You should submit partner selections by email, as described below.
You should submit Phase A, Phase B, and your Writeup using the Catalyst submission system linked on the course page:
https://catalyst.uw.edu/collectit/dropbox/jaf1978/19171
You are strongly encouraged, but not required, to work with a partner of your own choosing for this project. You may work with somebody you already know, or may use the course message board to find potential partners (we have created a Discussion Area for Potential Partners). No more than two students total may be in a group. You may divide the work however you wish, under three conditions:
Other logistics:
Test all of your code together to be sure it properly integrates. Start this early, and do not attempt to merge your code on the due date. You will very likely experience problems with integration. You may wish to set up an SVN repository to make collaboration easier.
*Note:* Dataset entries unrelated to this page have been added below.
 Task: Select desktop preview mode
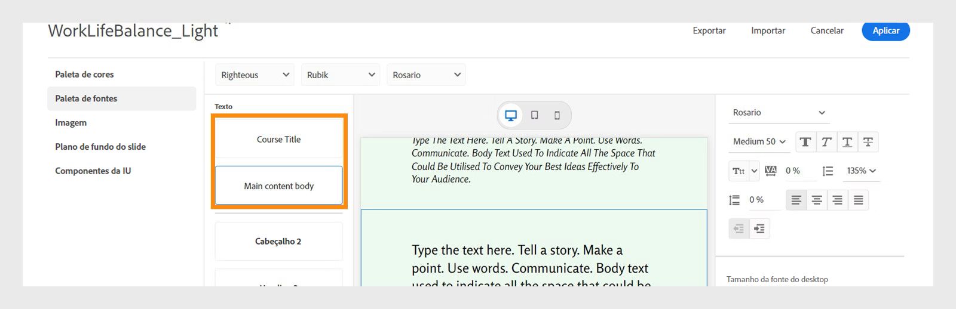click(511, 115)
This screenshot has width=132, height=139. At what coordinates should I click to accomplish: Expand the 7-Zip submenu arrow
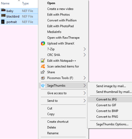click(x=85, y=49)
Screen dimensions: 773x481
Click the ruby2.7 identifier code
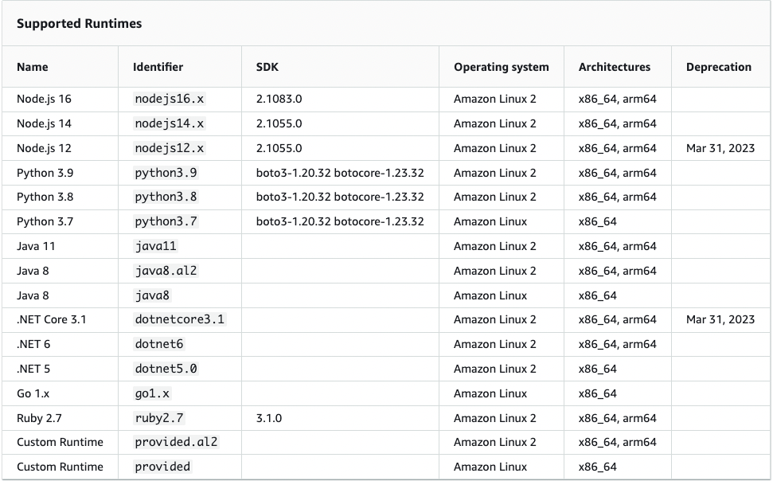[x=159, y=418]
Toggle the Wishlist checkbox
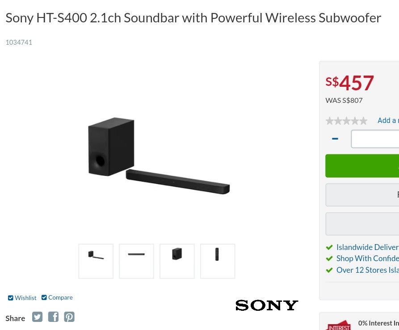 10,297
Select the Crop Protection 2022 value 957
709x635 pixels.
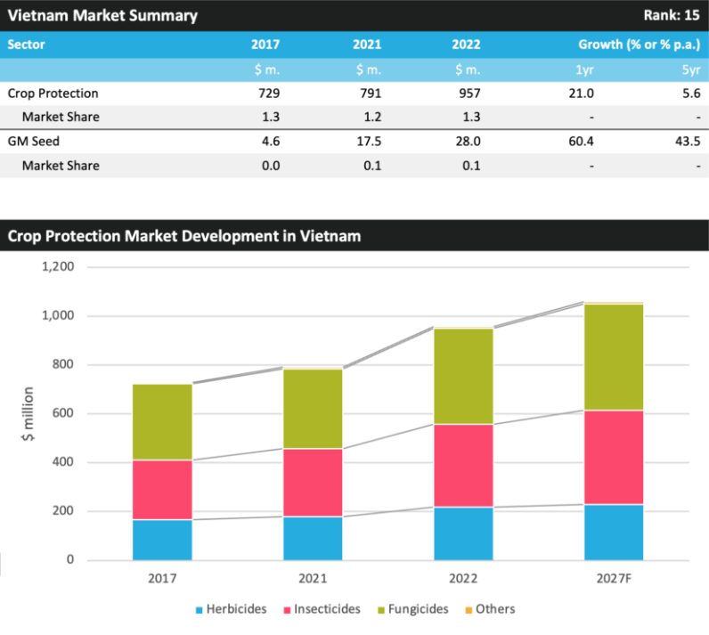pyautogui.click(x=468, y=94)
If so, contact the course staff regarding project space.
Group members will receive the same project grade, unless there is an extreme circumstance and you notify us in advance of the deadline.
If you plan to work with a partner, one partner MUST send cse332-staff an email. For each partner, provide:
Partner emails are due before class on Wednesday, February 22. This is the absolute latest you can email us. We strongly recommend you select a partner much earlier, then get started.
The availability of electronic data is revolutionizing how governments, businesses, and organizations make decisions. But the idea of collecting demographic data is not new. For example, the United States Constitution has required since 1789 that a census be performed every 10 years. In this project, you will process some data from the 2010 census in order to efficiently answer certain queries about population density. These queries will ask for the population in some rectangular area of the country. The input consists of "only" around 220,000 data points, so any desktop computer has plenty of memory. This manageable data size makes parallelism less compelling, but nonetheless required and educational.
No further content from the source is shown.